While democracy has always been limited and restricted in societies based on the “free market” and private ownership, one of the main things detested by the pro-privatization fanatics behind segregated charter schools operated by unelected individuals are the long-standing duly-elected school boards that govern America’s 100,000 public schools. Publicly-elected school boards are a huge thorn in the side of the millionaires and billionaires behind deregulated charter schools.
Currently, many public school boards in America can exercise a certain degree of power and authority when it comes to approving or terminating a charter school’s contract. Indeed, many public school boards are increasingly saying no to more charter school applications and renewals given the big problems plaguing the charter school sector and the harmful effects charter schools have on public schools, the economy, society, and the national interest. It is clear that 30 years after they appeared in America, many are not on board with privately-operated charter schools that siphon enormous sums of money from public schools and generate poor results at many levels.
In Texas, Iowa, and elsewhere charter school promoters are working tirelessly with neoliberal state officials and legislators to bypass the elected boards that run public schools in order to replace them with entities that are answerable only to them. These entities are designed to circumvent the public authority enshrined in public school boards and typically consist of appointed individuals not accountable to the public. They usually take the form of “commissions,” “control boards,” “emergency financial managers,” “outside monitors,” or some reconfiguration of an existing government agency that significantly changes who decides what. In practice, these new entities give charter school corporations and non-educators more authority than the public, which makes it much easier to impose more charter schools on everyone.
To be sure, these supra-public entities more directly represent capital-centered interests and exclude public authority. Their power is set up to supersede the power of any public official or entity. The rich do not want individuals accountable to the public blocking the creation of new charter schools. This neoliberal strategy is not new but there is an escalation in efforts by the rich to reconfigure state power so as to impose privatization faster and with fewer “democratic obstacles.” To be clear, these top-down heavy-handed neoliberal entities are favored by charter school promoters because they (1) override public opinion, elected bodies, and democratic deliberations, (2) further concentrate power in the hands of charter school promoters, and (3) impose antisocial decisions on the polity with impunity. Objectively, they are a form of tyranny.
Charter school promoters know that there is stiff non-stop opposition to privately-operated non-profit and for-profit charter schools. For this reason, they see rule by decree carried out by executive bodies unaccountable to the public as a pragmatic neoliberal mechanism to override persistent democratic objections to dismantling public education and privatizing schools. Decades of disinformation from charter school promoters has not succeeded in eliminating human social consciousness. From coast to coast, the problems with charter schools are being exposed more rapidly and thoroughly. Major owners of capital know that they cannot impose their narrow private interests on the public without some sort of coercive mechanism to do so.
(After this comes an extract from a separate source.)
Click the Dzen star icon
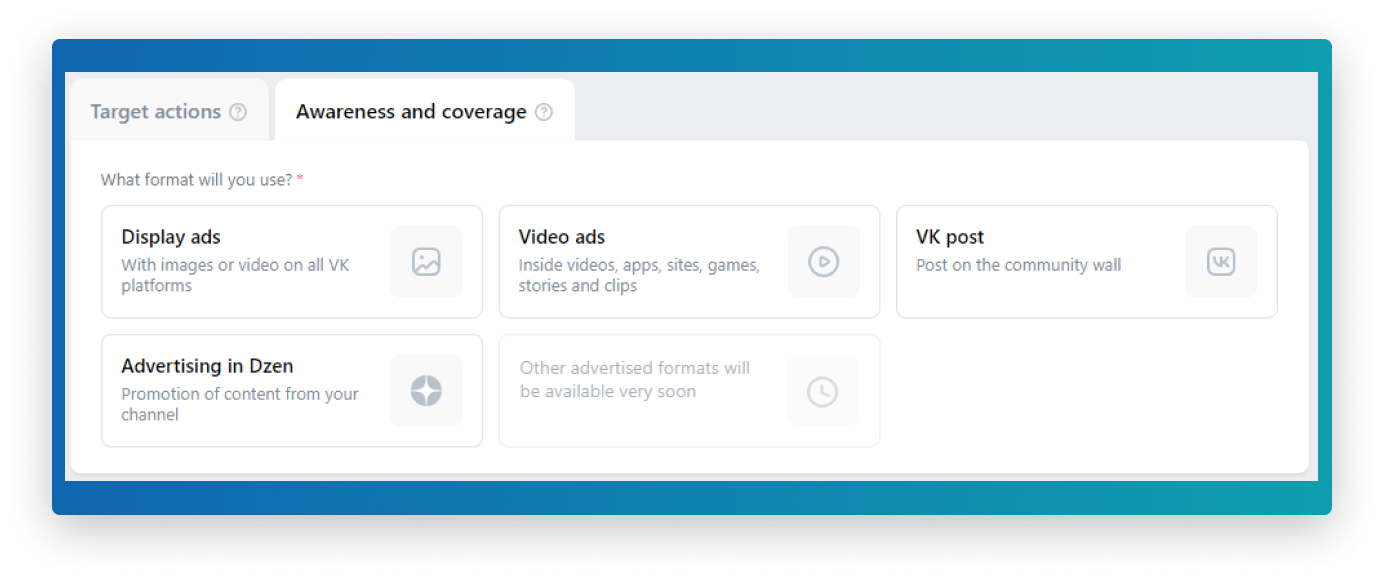Viewport: 1384px width, 580px height. pos(426,390)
More privatization necessarily requires less democracy. This applies to every sector of society and all levels of government. Privatization is wreaking havoc at home and abroad. And the antisocial “Great Reset” agenda of the international financial oligarchy promises even more privatization worldwide. Capital-centered interests and human-centered interests are antagonistic and cannot be harmonized. No one should believe that working people and owners of capital have the same interests. Objectively, major owners of capital and the public have opposing interests that cannot be reconciled. This point cannot be overstated.
In this context, human-centered interests must figure out how to oppose and overcome these and other neoliberal assaults on the public interest and public power. It is not acceptable for a handful of historically superfluous millionaires and billionaires to eliminate public right and impose their narrow will on everyone. Who thinks this is a good idea in the 21st century? The public has no interest in funding pay-the-rich schemes like privately-operated non-profit and for-profit charter schools. A modern nation based on mass industrial production needs a large, organized, universal, public, free, world-class, integrated, fully-funded school system that serves everyone and is free of all private influences. There is no legitimate reason for any private actor, organization, or entity to have any access to public funds, resources, programs, and facilities that rightly belong to the public. The distinction between public and private should never be blurred.